MEDICAL STANDARDS
V Thuraisingham

The standards of medical practice and the general standards of public health in Malaysia have been and are still quite good in comparison with developing countries around us. We may have lagged somewhat in setting up sophisticated forms of diagnostic and treatment centres and have only recently initiated private institutional medical care, but, nevertheless, can claim to be in the forefront in providing effective medical service to a large section of our population at all levels. The credit for this must be given to our early medical administrators and educators. They ensured that adequately trained personnel were utilized at all levels of health care from the colonial days till today. All medical practitioners were carefully screened before being registered and licensed to practise. We were largely guided in this by the high standards recognized and demanded by the General Medical Council (GMC) of the United Kingdom.

The Malaysian Medical Council is now the statutory body set up by Act of Parliament to scrutinize any medical degree before granting registration and the right to practise. This body is also responsible for maintaining standards of professional conduct and medical ethics. In the past, we relied on the GMC for guidance on "quality control" in medical academic standards of training and even invited them to inspect our own medical schools. This was possible because the United Kingdom Medical Act of 1950 gave the GMC the power to visit medical schools and examinations. However, though visits did take place from time to time, the Council exercised its main influence on undergraduate medical education through the issue of "Recommendations to Universities and Medical Schools". These recommendations covered the range of subjects which, in the opinion of the Council, should be covered in the undergraduate curriculum, the length of the curriculum and the range and scope of the examinations. In 1971, we had our own new Medical Registration Act but this, unfortunately, did not go far enough to give the Malaysian Medical Council the authority to supervise or demand any standards of training pertaining to undergraduate medical education. We have, of course, established a system of examinations for the purpose of registration of holders of unrecognized medical degrees, but this appears at present to be only a lukewarm and temporary exercise.

We now have three medical schools in this country of which two are fully functional while the third has yet to graduate its first students. The systems of training differ and the curricula too vary to some extent as each school rightly sets out to establish its own identity, autonomy and character. There may have to be more medical schools set up in the not too distant future to cater for the demands of this rapidly developing country and people. The two established medical schools are already awarding, or planning to award, post-graduate degrees and diplomas.

The profession cannot help but be somewhat concerned that, in our haste to produce more medical graduates and postgraduates to meet the nation's needs, we may be at risk of sacrificing standards and quality for quantity. We are particularly proud and jealous of our established standards and would not like to see this eroded for expediency. Our anxieties in this respect are further aggravated by the constant brain drain of our own Malaysians from the medical schools only to be replaced by expatriates often of relatively mediocre standing or who have retired from elsewhere. The profession itself is, to a large extent, to blame for not identifying itself more prominently and patriotically towards medical education in recent years. However, the Medical Council is the appropriate body which should supervise and ensure that the medical training involving curriculum, scope and planning and the professional examinations of all our medical schools are of high professional standards. This can only come about if the Medical Council, which should consist of concerned professionals, seeks greater involvement with the medical schools. Medical school representatives on the Council have the added responsibility of conveying the profession's views to the academicians in the Universities in order that academic training and methods conform to professional standards.

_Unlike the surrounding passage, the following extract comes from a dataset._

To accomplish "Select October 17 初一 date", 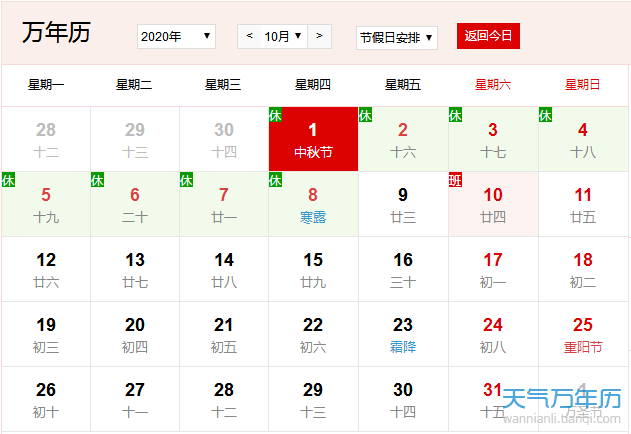I will 493,269.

While the Council can be the watchdog at undergraduate and registration levels to maintain and ensure standards, what happens to medical standards when we unleash the young graduates into the community? This is the more important area where the highest qualities of the medical graduates are tested. Continuing medical education is today such an important exercise that, in some developed countries, the professions are under pressure from Governments to require certification and re-certification, based on credits and audits gained by evidence of postgraduate activities, as prerequisites for practice. The Malaysian Medical Association, the Academy of Medicine, the Colleges of General Practitioners, Physicians and Surgeons are all in various ways committed and involved in various postgraduate activities and have stressed continuing medical education. Unfortunately, there is need for greater efforts by individual members to showl enthusiasm and support for improving standards. The need for a properly coordinated system of postgraduate training leading to postgraduate examinations of a recognizable professional standard is long overdue. The Universities, Ministry of Health and the Professional Bodies are all intimately responsible and the present mayhem must be sorted out soon. The only body, which comprises people from all these groups, is the Medical Council which could, perhaps, initiate a separate committee, as it does not have the necessary powers or the time, to coordinate postgraduate training.

With the increasing popularity of private medical care and the modern trend towards sophisticated technology in investigations, we must be constantly aware of escalating costs to patients. The medical profession is constantly under tremendous pressure by the pharmaceutical and medical instrument industries and it takes considerable confidence, honesty and ethical maturity not to be too compliant. Our medical standards should not be eroded by the temptations of modern commercial glamour which can be easily used to wrap an inferior or questionable standard of practice.

The medical profession is fortunate in this country to have inherited a high standard and reputation in medicine. The people in this country have bestowed on us their sacred trust. Let the profession not be found wanting in not preserving or further uplifting this legacy.